Personal information
- Full name: Arthur Edmund Archer
- Born: 25 October 1871 Prahran, Victoria
- Died: 17 November 1938 (aged 67) Caulfield, Victoria
- Original team: Marylebone

Playing career^{1}
- Years: Club / Games (Goals)
- 1898: St Kilda / 5 (0)
- ^{1} Playing statistics correct to the end of 1898.

= Artie Archer =

Australian rules footballer

Arthur Edmund Archer (25 October 1871 – 17 November 1938) was an Australian rules footballer who played for the St Kilda Football Club in the Victorian Football League (VFL).

==Family==
The son of Walter Edmund Archer (1823-1892), and Elizabeth Ann Archer (1832-1903), née Harner, Arthur Edmund Archer was born in Prahran, Victoria on 25 October 1871.

==Football==
===St. Kilda (VFA)===
He played for St. Kilda in the VFA from 1893 to 1896.

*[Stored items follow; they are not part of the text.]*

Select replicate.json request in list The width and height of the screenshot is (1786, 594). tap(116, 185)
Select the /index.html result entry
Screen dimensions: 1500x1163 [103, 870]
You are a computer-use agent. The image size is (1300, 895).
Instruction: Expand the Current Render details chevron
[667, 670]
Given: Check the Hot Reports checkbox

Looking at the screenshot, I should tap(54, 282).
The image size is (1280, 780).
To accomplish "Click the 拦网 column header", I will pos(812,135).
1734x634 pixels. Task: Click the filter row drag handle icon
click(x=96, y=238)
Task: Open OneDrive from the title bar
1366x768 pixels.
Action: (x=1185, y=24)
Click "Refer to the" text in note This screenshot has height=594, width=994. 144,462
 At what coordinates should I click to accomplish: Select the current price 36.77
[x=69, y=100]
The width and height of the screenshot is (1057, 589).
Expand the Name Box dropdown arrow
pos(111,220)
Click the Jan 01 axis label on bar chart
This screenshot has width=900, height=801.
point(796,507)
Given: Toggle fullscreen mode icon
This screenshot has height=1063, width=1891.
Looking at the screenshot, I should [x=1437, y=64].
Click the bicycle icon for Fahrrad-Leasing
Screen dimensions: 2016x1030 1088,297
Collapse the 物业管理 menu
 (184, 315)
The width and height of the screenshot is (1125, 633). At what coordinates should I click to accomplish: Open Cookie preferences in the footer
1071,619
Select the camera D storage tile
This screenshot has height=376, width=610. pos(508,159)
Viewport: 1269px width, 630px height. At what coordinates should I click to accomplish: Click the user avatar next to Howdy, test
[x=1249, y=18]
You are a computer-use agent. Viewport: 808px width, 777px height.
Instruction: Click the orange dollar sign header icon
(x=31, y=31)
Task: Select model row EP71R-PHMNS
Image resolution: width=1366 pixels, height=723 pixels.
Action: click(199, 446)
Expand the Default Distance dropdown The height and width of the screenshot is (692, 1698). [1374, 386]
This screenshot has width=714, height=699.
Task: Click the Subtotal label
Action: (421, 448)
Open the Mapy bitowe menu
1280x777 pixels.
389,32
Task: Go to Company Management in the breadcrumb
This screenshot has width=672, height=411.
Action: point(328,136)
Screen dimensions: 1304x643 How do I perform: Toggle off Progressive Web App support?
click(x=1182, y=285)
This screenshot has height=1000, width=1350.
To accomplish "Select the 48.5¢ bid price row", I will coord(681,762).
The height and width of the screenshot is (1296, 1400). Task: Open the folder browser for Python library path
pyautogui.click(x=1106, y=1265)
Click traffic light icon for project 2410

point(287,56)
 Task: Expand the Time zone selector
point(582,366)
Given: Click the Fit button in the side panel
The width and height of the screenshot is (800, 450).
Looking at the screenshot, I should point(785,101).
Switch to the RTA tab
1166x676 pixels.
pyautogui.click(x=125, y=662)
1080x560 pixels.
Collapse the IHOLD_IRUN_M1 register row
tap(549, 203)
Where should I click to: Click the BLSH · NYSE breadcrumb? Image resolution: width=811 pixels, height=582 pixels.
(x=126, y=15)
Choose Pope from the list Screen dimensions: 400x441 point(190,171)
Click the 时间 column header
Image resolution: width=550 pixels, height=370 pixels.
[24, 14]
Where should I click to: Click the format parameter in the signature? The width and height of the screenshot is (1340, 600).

===Fremantle Football Club (WAFA)===
He played for the Fremantle Football Club in 1897.

===St. Kilda (VFL)===
He played for St. Kilda in the VFL in 1898. His knee was so badly injured during the round 7 match against Carlton on 18 June 1898 that he had to leave the field. He never played senior VFL football again.

==Death==
He died at the Caulfield Repatriation Hospital on 17 November 1938.